Bayesian Variational Inference
Bayesian method offer a different paradigm for doing statistical analysis. It is practical method for making inferences from data using probability models. Unlike other statistical approach, bayesian models are easy to interpret and incorporate uncertainty. In bayesian method we start with a belief which is also called a prior. We then update our belief after observing some data. The outcome is called a posterior. The process repeats as we keep on observing more data where the old posterior becomes a new prior. The process employs the Bayes rule.
Consider the Bayesian theorem, which allows us to use some knowledge or belief that we already have. Given data point \(\mathcal{D} = \{x \in \mathbb{R}^{N\times d}, y \in \mathbb{R}^{N\times c}\}\). The Bayesian approach treat the latent variable or parameter \(z\) as random variable with some prior distribution \(p(z)\). This is the probability of parameters \(z\) before hand.
\[p(z | \mathcal{D} ) = \frac{p(\mathcal{D} | z )\cdot p(z)}{p(\mathcal{D})}\]where
\[p(\mathcal{D}) = \int p(\mathcal{D} |z )\cdot p(z) dz\]From the bayesian theorem above, \(z\) is the hypothesis about the world, and \(\mathcal{D}\) is the data or evidence. The probability \(p(\mathcal{D} \mid z)\) is called likeli-hood; the probability of data given the latent variable and \(p(\mathcal{D})\) is the marginal-likelihood and \(p(z \mid \mathcal{D} )\) is the posterior.
Bayesian Inference
Given data set \(\mathcal{D}\) and latent variable \(z\) that relate \(x\) and \(y\) such that: \(y = f_{z}(x:z)\) The first step in bayesian inference is to identify the parameter \(z\) and express our lack of knowledge about this parameter in term of probability distribution \(p(z)\). This is the prior knowledge about the parameter \(z\). After that we express a likelihood \(p(\mathcal{D} \mid z)\) which tell us how the data \(\mathcal{D}\) interact with parameter \(z\). Together the prior and the likelihood make our model (generative model). It tell us how we can simulate from our data.

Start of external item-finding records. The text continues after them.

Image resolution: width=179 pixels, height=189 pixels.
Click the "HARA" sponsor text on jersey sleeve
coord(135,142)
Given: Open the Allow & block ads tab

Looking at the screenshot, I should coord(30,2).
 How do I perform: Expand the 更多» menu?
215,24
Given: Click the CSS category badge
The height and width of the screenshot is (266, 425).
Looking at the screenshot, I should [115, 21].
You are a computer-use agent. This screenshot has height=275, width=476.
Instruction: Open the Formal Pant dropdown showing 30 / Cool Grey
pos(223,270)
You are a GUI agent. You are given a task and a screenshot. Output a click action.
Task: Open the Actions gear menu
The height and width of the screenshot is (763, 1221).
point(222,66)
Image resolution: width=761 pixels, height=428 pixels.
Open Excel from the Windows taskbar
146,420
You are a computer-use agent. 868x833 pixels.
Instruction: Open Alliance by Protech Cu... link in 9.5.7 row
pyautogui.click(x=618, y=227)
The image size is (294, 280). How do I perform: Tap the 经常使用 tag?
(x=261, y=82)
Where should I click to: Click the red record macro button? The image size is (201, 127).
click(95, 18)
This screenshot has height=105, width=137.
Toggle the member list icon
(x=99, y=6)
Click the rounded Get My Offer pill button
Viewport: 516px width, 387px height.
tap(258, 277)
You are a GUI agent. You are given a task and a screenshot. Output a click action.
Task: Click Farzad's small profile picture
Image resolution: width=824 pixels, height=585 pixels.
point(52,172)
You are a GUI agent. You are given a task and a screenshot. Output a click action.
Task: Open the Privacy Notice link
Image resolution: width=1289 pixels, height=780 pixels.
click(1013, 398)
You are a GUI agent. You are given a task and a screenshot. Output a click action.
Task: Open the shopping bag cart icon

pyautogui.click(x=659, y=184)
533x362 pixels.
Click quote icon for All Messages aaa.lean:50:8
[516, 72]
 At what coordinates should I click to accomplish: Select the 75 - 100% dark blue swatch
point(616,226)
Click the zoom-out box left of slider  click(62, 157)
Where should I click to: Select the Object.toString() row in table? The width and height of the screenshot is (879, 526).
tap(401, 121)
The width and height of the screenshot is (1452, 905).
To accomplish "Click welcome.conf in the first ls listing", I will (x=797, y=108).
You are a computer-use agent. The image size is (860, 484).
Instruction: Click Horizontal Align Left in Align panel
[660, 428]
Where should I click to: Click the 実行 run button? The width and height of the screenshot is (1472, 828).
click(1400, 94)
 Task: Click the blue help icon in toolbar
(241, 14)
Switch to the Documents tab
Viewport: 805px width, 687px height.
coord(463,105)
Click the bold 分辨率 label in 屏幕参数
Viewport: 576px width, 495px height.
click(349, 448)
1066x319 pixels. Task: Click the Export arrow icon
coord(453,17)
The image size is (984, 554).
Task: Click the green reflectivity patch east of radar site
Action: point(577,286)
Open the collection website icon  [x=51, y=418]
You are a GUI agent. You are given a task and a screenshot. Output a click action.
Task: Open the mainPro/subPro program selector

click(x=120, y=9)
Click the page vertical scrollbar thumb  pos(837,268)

In training stage we apply Bayesian theorem to get posterior distribution:
\[p(z|\mathcal{D}) = \frac{p(\mathcal{D}|, z)}{p(\mathcal{D})}\]In testing stage we find predictive-distribution
\[p(\hat{y}| x, \mathcal{D}) = \int p(\hat{y} | x, z)\cdot p(z | x, y) dz\]Theoretically this is how bayesian inference work, however the big challenge is how to compute the posterior distribution. The integral \(\int p(\mathcal{D} \mid z )\cdot p(z) dz\) is usually intractable. Therefore we need to approximate this integral. There several approach used for approximation.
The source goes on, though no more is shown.